Audrey Tang explicó su tesis de construir decisiones políticas sumando hechos, emociones e ideas. Y destacó  la importancia de los sentimientos en la deliberación. “La gente -precisó- comienza a no estar de acuerdo en cosas básicas cuando deja de hablar cara a cara”. 

Era 1989 cuando salieron los ordenadores personales, cuando Audrey Tang aprendió a programar con apenas 8 años y cuando llegó la democracia a Taiwán. “No hay tradición de democracia representativa en Taiwán. La gente tiene mucha más fe en la democracia técnica de software libre”, apuntó Tang. 500.000 personas se manifestaron cada jornada durante los 22 días que duró la ocupación en el parlamento de Taiwán. “Hicimos grabaciones -instalaron 30 cámaras- a tiempo real de todo lo que se debatió y discutió, así como de los consensos entre gentes de izquierda y derecha. Gracias a internet se registraron todos los consensos que se produjeron”.

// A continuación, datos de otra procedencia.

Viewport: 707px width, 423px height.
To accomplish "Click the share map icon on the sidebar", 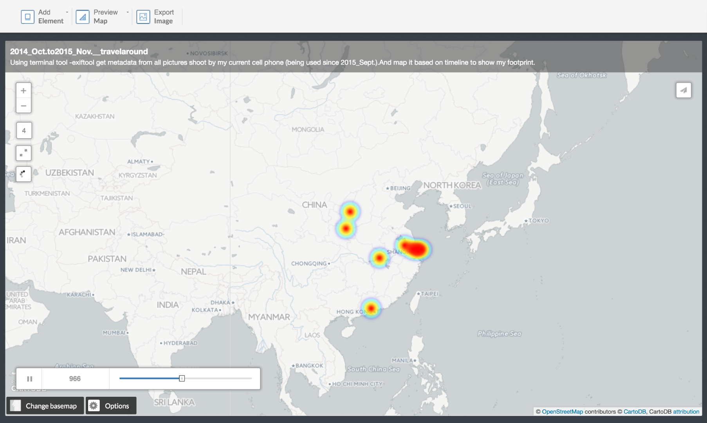I will [23, 174].
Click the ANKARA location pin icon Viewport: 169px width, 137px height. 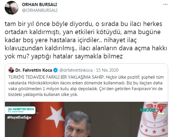[x=161, y=108]
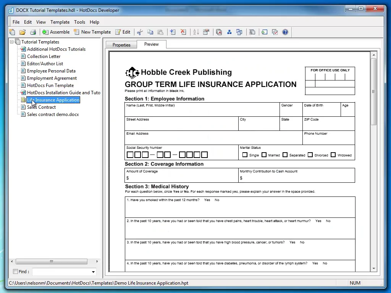Screen dimensions: 391x293
Task: Click the Open Library folder icon
Action: coord(23,32)
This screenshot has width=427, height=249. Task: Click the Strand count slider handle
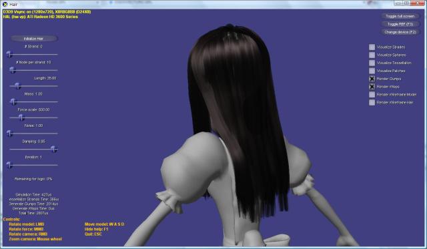tap(9, 54)
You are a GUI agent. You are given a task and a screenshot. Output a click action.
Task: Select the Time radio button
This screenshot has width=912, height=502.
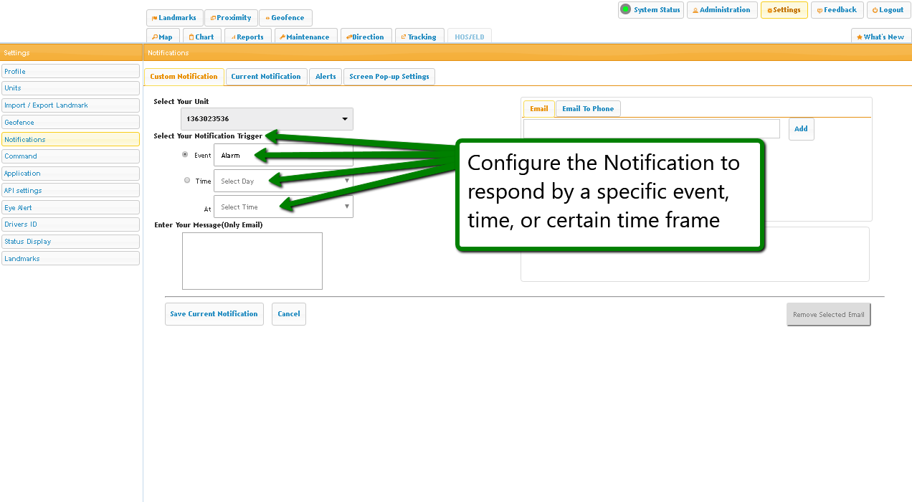click(187, 181)
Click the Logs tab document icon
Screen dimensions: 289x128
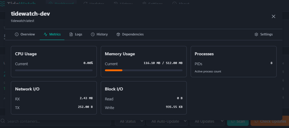71,35
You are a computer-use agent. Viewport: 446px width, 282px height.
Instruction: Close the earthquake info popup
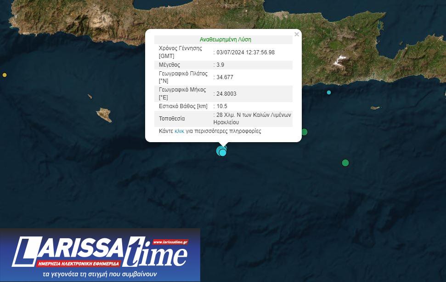[297, 34]
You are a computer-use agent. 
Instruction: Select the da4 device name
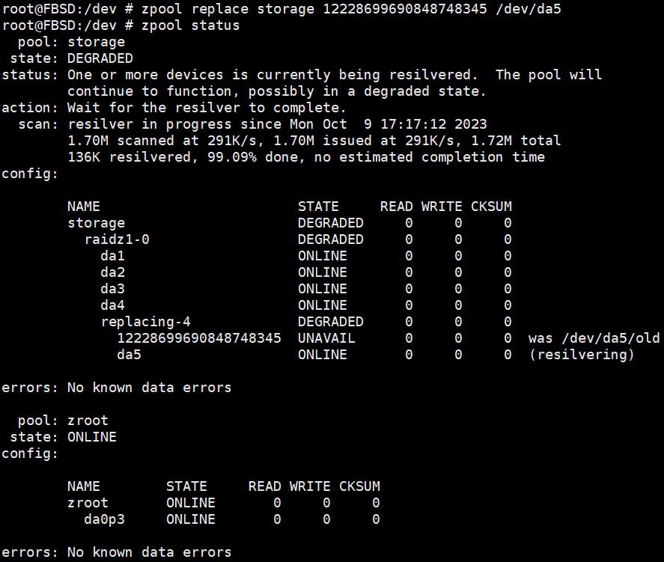click(112, 305)
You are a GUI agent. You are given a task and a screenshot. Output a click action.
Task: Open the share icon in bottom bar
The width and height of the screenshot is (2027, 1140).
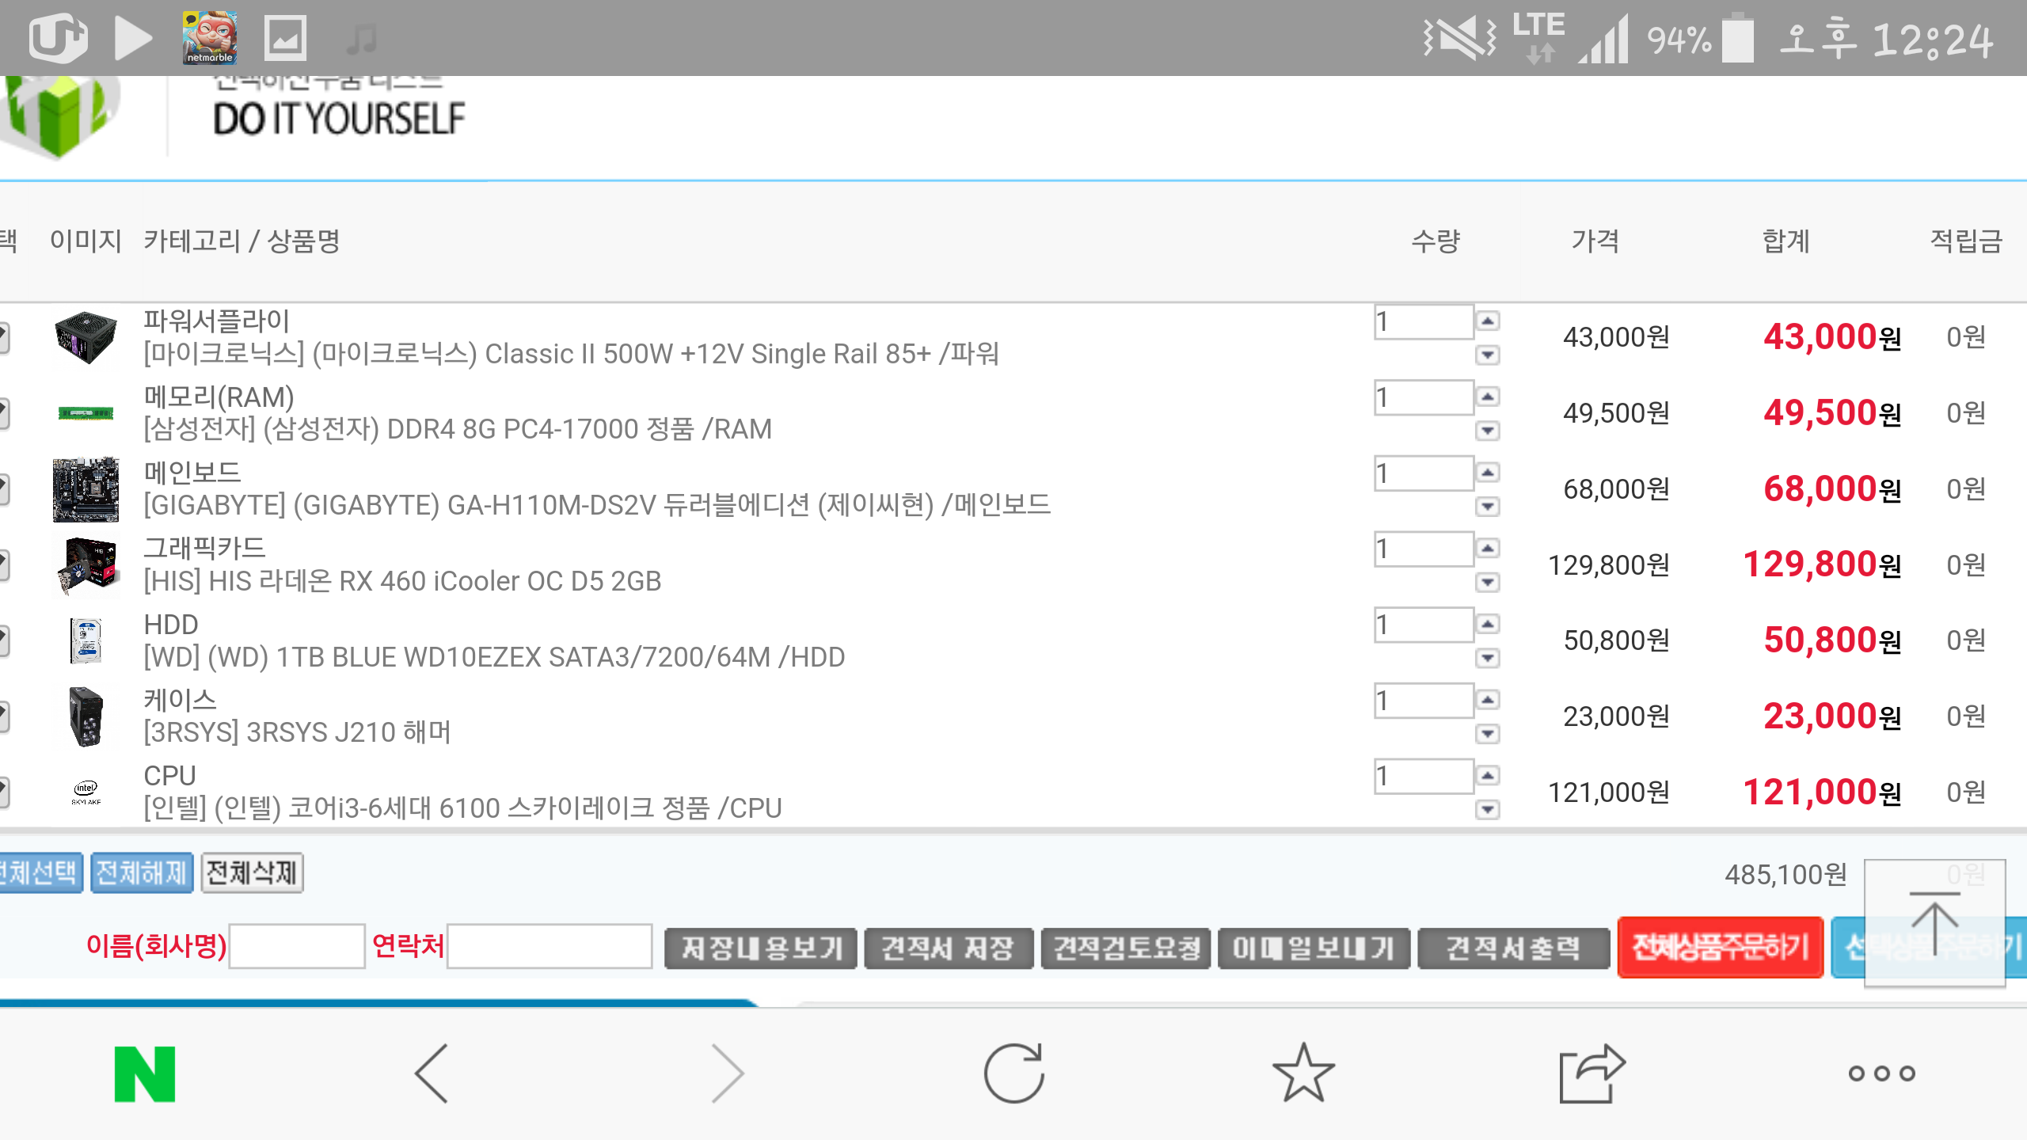point(1592,1074)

VISUALIZACIÓN DE DATOS PARA LA DEMOCRACIA

Durante la semana se han desarrollado otros workshops interesantes. Talleres, vaya. El lunes, Pablo Aragón (@elaragon), profesor en la Universidad Pompeu Fabra y uno de los mentores de este taller #ICDemocracia, presentaba su charla Análisis de datos y Participación Ciudadana, ilustrando a los presentes sobre la visualización de datos en democracia. “La visualización de datos puede ofrecer información difícil de percibir con sólo el análisis numérico de los datos -aseguraba Aragón- y es muy efectiva porque trata de buscar un balance entre percepción y cognición para aprovechar las capacidades cerebrales”. Las numerosas plataformas para procesos democráticos que están surgiendo son capaces de involucrar a multitudes de personas. E incluyen discusiones online para fomentar modelos deliberativos en la toma de decisiones. Y el tipo de representación –¿vista lineal o jerárquica?- afecta de manera sustancial a la comunicación online. Hay herramientas para todo: para la visualización de datos, de tablas, de redes y de mapas. 

Este investigador experto en Big Data presentó varios casos de estudio -Barcelona en Común en Twitter, Interfaces en Menéame o el de las plataformas de participación ciudadana Decide Madrid y Decidim Barcelona- mostrando cómo se analiza y visualiza la red de interacciones, hilos de discusión, estructura de las discusiones, deliberación, propuestas y porcentaje de aceptación, y cómo la participación en diferentes formatos genera diferentes patrones de discusión.

 

Faltan 24 horas para presentar los proyectos. Nada es habitual por aquí estos días. “Sabemos que han dormido poco entre tanto código”. La cuenta de twitter de @participa_LAB echa humo estos días, contando y mostrando la frenética actividad de #ICDemocracia. Marcelo vuelve a escribir: un día más el octavo, un día menos. Los grupos ya se han autodescubierto. 

 

Pablo Ruiz, facilitador de desarrollo de los proyectos, lo resumía de este modo: “conseguir en 15 días lo que otros se plantean desarrollar en 5 o 6 meses es todo un reto. Tenemos tres tipos de proyectos: 1) de ideación -donde programar es lo de menos porque lo esencial es definir el trabajo en equipo e investigar lo que hay fuera-, 2) una versión alfa de algo -empiezas con unas ideas y acabas con una demo de algo que ya funciona- y 3) una contribución significativa  a un proyecto ya existe, que se puede desplegar en producción”.

“El mejor evento de la democracia”, sentencia el brasileño Mou en twitter. Nosotros también concluimos esta tercera crónica. Tal y como se lee en la pantalla de la imagen superior, que corresponde a uno de los ocho grupos del taller internacional Inteligencia Colectiva para la Democracia de MediaLab Prado, … “Power in your hands. El poder en tus manos”.

Nada es habitual por aquí estos días.